» Short task:
Print each of the following entries word for word, without changing anything.

» Dataset records:
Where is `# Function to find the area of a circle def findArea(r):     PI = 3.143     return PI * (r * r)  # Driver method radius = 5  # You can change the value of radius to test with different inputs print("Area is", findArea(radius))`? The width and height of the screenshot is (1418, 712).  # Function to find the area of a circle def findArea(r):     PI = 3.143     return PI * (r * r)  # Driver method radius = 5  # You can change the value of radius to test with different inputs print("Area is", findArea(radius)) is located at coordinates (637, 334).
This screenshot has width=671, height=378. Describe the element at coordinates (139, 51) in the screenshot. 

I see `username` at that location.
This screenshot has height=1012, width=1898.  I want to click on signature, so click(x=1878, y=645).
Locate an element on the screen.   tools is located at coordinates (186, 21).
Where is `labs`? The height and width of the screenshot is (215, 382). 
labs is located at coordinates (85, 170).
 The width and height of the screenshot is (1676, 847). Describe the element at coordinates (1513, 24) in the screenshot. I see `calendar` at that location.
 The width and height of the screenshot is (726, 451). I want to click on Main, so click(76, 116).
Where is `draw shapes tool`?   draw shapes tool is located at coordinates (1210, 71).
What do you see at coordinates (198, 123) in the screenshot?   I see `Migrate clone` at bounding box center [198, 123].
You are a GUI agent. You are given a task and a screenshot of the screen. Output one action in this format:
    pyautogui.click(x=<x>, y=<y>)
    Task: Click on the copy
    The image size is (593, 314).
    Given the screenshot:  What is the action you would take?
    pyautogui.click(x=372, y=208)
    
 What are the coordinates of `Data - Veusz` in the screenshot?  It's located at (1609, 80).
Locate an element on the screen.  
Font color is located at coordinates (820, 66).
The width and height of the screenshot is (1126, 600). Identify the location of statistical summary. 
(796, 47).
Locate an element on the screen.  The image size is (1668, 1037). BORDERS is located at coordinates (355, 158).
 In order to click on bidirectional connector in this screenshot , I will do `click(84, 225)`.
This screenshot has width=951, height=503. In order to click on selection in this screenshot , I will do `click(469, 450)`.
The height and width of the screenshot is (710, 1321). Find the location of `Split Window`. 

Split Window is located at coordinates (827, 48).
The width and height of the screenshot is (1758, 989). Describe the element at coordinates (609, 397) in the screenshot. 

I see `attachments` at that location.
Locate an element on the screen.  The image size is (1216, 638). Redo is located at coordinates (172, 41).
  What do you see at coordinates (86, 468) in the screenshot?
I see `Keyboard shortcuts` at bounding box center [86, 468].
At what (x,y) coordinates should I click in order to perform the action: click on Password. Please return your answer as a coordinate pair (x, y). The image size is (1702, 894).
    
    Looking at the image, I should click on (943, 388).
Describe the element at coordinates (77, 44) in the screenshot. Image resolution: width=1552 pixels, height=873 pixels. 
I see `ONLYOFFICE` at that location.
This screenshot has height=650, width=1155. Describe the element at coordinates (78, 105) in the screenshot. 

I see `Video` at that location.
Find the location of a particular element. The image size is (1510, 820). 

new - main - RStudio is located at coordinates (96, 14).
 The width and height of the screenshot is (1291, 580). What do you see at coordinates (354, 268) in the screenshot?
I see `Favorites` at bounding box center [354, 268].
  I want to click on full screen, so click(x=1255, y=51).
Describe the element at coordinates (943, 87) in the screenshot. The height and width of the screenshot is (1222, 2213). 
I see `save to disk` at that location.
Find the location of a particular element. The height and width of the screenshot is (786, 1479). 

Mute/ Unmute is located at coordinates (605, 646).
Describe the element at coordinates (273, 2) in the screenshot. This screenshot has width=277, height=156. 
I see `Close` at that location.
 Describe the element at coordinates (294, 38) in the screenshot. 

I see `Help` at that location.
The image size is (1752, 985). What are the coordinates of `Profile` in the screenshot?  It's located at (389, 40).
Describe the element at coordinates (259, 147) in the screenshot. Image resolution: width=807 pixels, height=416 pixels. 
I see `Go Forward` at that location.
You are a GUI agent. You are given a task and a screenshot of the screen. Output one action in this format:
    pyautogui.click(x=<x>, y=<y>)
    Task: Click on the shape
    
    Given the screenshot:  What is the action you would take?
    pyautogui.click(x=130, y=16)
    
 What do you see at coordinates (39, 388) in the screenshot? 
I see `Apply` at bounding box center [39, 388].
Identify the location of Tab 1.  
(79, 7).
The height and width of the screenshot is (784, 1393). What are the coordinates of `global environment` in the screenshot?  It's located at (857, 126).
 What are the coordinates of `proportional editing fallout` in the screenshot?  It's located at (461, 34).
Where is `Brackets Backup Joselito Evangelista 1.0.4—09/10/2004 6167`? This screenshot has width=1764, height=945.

» Final result:
Where is `# Function to find the area of a circle def findArea(r):     PI = 3.143     return PI * (r * r)  # Driver method radius = 5  # You can change the value of radius to test with different inputs print("Area is", findArea(radius))`? The width and height of the screenshot is (1418, 712).  # Function to find the area of a circle def findArea(r):     PI = 3.143     return PI * (r * r)  # Driver method radius = 5  # You can change the value of radius to test with different inputs print("Area is", findArea(radius)) is located at coordinates (637, 334).
This screenshot has width=671, height=378. Describe the element at coordinates (139, 51) in the screenshot. 

I see `username` at that location.
This screenshot has height=1012, width=1898.  I want to click on signature, so click(x=1878, y=645).
Locate an element on the screen.   tools is located at coordinates (186, 21).
Where is `labs`? The height and width of the screenshot is (215, 382). 
labs is located at coordinates (85, 170).
 The width and height of the screenshot is (1676, 847). Describe the element at coordinates (1513, 24) in the screenshot. I see `calendar` at that location.
 The width and height of the screenshot is (726, 451). I want to click on Main, so click(76, 116).
Where is `draw shapes tool`?   draw shapes tool is located at coordinates (1210, 71).
What do you see at coordinates (198, 123) in the screenshot?   I see `Migrate clone` at bounding box center [198, 123].
You are a GUI agent. You are given a task and a screenshot of the screen. Output one action in this format:
    pyautogui.click(x=<x>, y=<y>)
    Task: Click on the copy
    The image size is (593, 314).
    Given the screenshot:  What is the action you would take?
    pyautogui.click(x=372, y=208)
    
 What are the coordinates of `Data - Veusz` in the screenshot?  It's located at (1609, 80).
Locate an element on the screen.  
Font color is located at coordinates (820, 66).
The width and height of the screenshot is (1126, 600). Identify the location of statistical summary. 
(796, 47).
Locate an element on the screen.  The image size is (1668, 1037). BORDERS is located at coordinates (355, 158).
 In order to click on bidirectional connector in this screenshot , I will do `click(84, 225)`.
This screenshot has width=951, height=503. In order to click on selection in this screenshot , I will do `click(469, 450)`.
The height and width of the screenshot is (710, 1321). Find the location of `Split Window`. 

Split Window is located at coordinates (827, 48).
The width and height of the screenshot is (1758, 989). Describe the element at coordinates (609, 397) in the screenshot. 

I see `attachments` at that location.
Locate an element on the screen.  The image size is (1216, 638). Redo is located at coordinates (172, 41).
  What do you see at coordinates (86, 468) in the screenshot?
I see `Keyboard shortcuts` at bounding box center [86, 468].
At what (x,y) coordinates should I click in order to perform the action: click on Password. Please return your answer as a coordinate pair (x, y). The image size is (1702, 894).
    
    Looking at the image, I should click on (943, 388).
Describe the element at coordinates (77, 44) in the screenshot. Image resolution: width=1552 pixels, height=873 pixels. 
I see `ONLYOFFICE` at that location.
This screenshot has height=650, width=1155. Describe the element at coordinates (78, 105) in the screenshot. 

I see `Video` at that location.
Find the location of a particular element. The image size is (1510, 820). 

new - main - RStudio is located at coordinates (96, 14).
 The width and height of the screenshot is (1291, 580). What do you see at coordinates (354, 268) in the screenshot?
I see `Favorites` at bounding box center [354, 268].
  I want to click on full screen, so click(x=1255, y=51).
Describe the element at coordinates (943, 87) in the screenshot. The height and width of the screenshot is (1222, 2213). 
I see `save to disk` at that location.
Find the location of a particular element. The height and width of the screenshot is (786, 1479). 

Mute/ Unmute is located at coordinates (605, 646).
Describe the element at coordinates (273, 2) in the screenshot. This screenshot has width=277, height=156. 
I see `Close` at that location.
 Describe the element at coordinates (294, 38) in the screenshot. 

I see `Help` at that location.
The image size is (1752, 985). What are the coordinates of `Profile` in the screenshot?  It's located at (389, 40).
Describe the element at coordinates (259, 147) in the screenshot. Image resolution: width=807 pixels, height=416 pixels. 
I see `Go Forward` at that location.
You are a GUI agent. You are given a task and a screenshot of the screen. Output one action in this format:
    pyautogui.click(x=<x>, y=<y>)
    Task: Click on the shape
    
    Given the screenshot:  What is the action you would take?
    pyautogui.click(x=130, y=16)
    
 What do you see at coordinates (39, 388) in the screenshot? 
I see `Apply` at bounding box center [39, 388].
Identify the location of Tab 1.  
(79, 7).
The height and width of the screenshot is (784, 1393). What are the coordinates of `global environment` in the screenshot?  It's located at (857, 126).
 What are the coordinates of `proportional editing fallout` in the screenshot?  It's located at (461, 34).
Where is `Brackets Backup Joselito Evangelista 1.0.4—09/10/2004 6167`? This screenshot has width=1764, height=945.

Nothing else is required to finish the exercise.